To further illustrate the inhibitory effect of nintedanib treatment on luteal vascular permeability, we detected gene expression in whole ovarian tissue 2 days post-hCG triggering by high-throughput sequencing (Figure 7E, Table S2). The results showed that intercellular adhesion-related genes were one of the main differentially expressed gene clusters among the groups. Compared with those of the OHSS group, the expression characteristics of the OHSS + Nin group were more similar to those in the COH group.

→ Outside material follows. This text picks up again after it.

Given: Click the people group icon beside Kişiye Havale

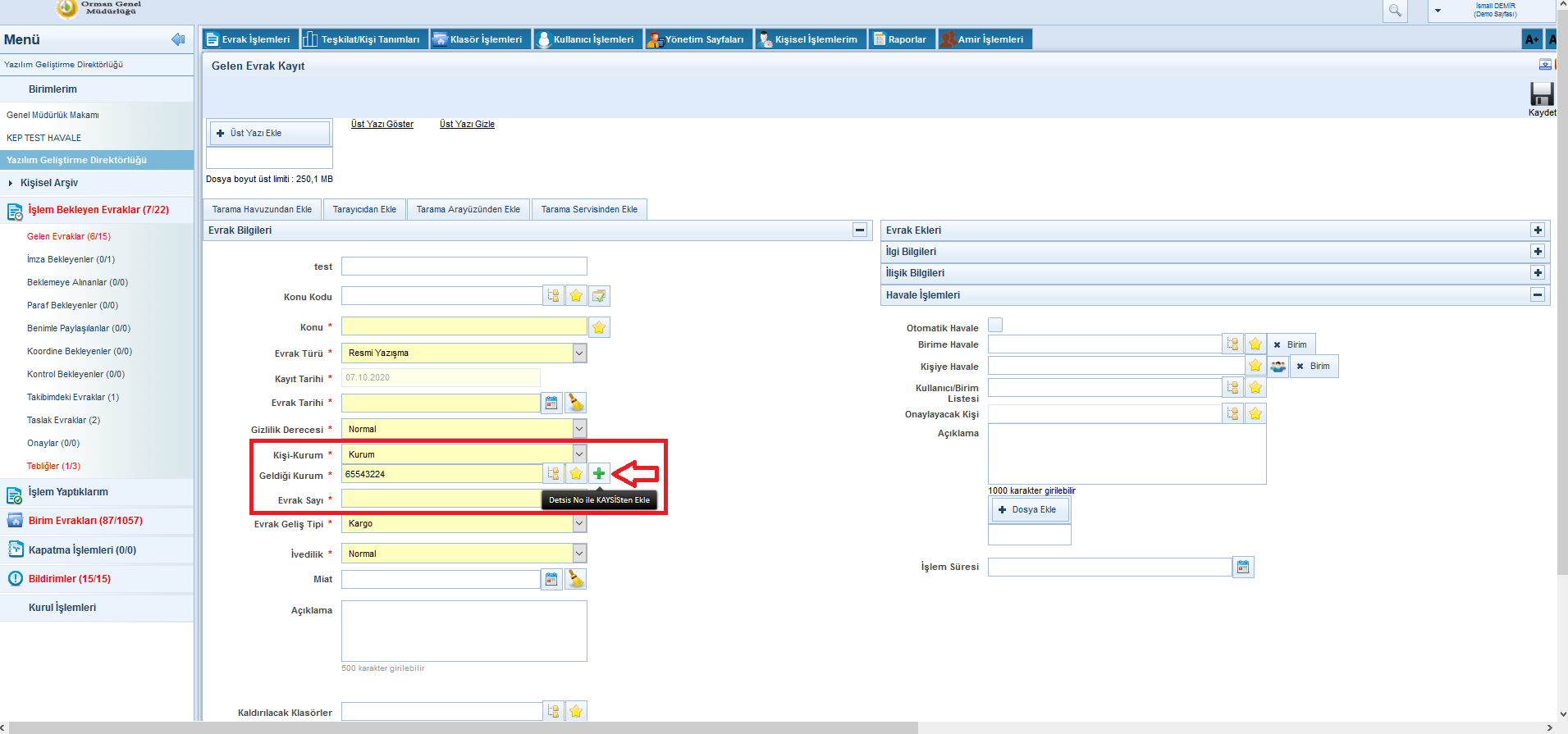Looking at the screenshot, I should (x=1278, y=366).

The Risk of Coagulation and Thrombosis Did Not Increase Significantly with the Administration of Nintedanib
It has been reported that the application of TKIs may increase the risk of bleeding and thrombosis, and OHSS itself has certain characteristics of hypercoagulability. Therefore, we detected indices related to coagulation and thrombosis (Figure 8). In terms of coagulation-related indices, prothrombin time (PT), activated partial thromboplastin time (APTT) and thrombin time (TT) were not significantly different among the three groups. For fibrinogen (FIB), the OHSS group (3.70 ± 1.72 g/L, n=16) showed a higher level, while the COH group (1.79 ± 0.60 g/L, n=14) and the OHSS + Nin group (2.11 ± 0.80 g/L, n=16) showed a relatively lower level. In terms of thrombus-related indices, although the level of D-D dimer in the OHSS group (50.00 ± 27.81 μg/L, n=16) was relatively high, there was no significant difference compared with the COH (33.57 ± 14.99 μg/L, n=14) and OHSS + Nin groups (40.63 ± 9.29 μg/L, n=16).

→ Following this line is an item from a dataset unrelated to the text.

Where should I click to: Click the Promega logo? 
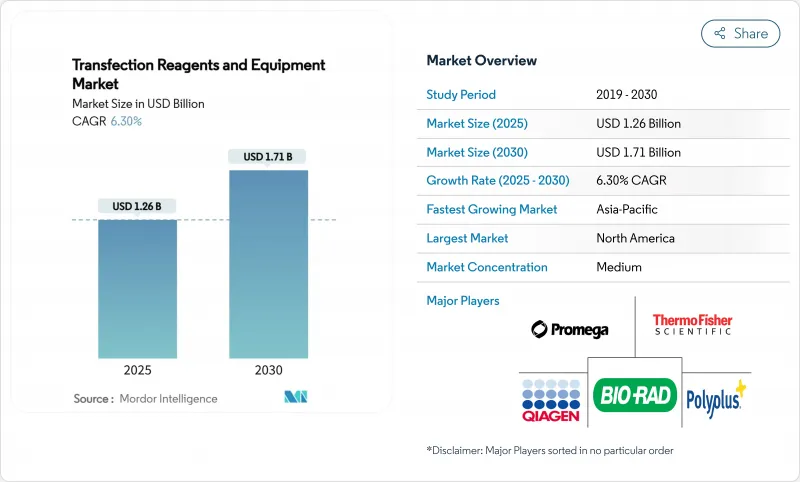coord(569,329)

OHSS is a kind of iatrogenic complication that occasionally occurs after ovarian stimulation. However, the dominant therapeutic schedule of OHSS remains symptomatic and supportive treatment at present, and preventive measures have limited effects, resulting in many patients inevitably suffering from OHSS.5,14,16,18,36 In the current study, we established a mouse model of OHSS using PMSG and hCG. We found that the OHSS symptoms were significantly alleviated with the use of nintedanib, including weight gain, ovarian enlargement and increase in peritoneal vascular permeability. Meanwhile, it was observed that the corpus luteum development as well as the luteal secretory function in OHSS mice with nintedanib treatment were obviously inhibited. Additionally, it was demonstrated that the intercellular adhesion-related genes were markedly differentially expressed among groups.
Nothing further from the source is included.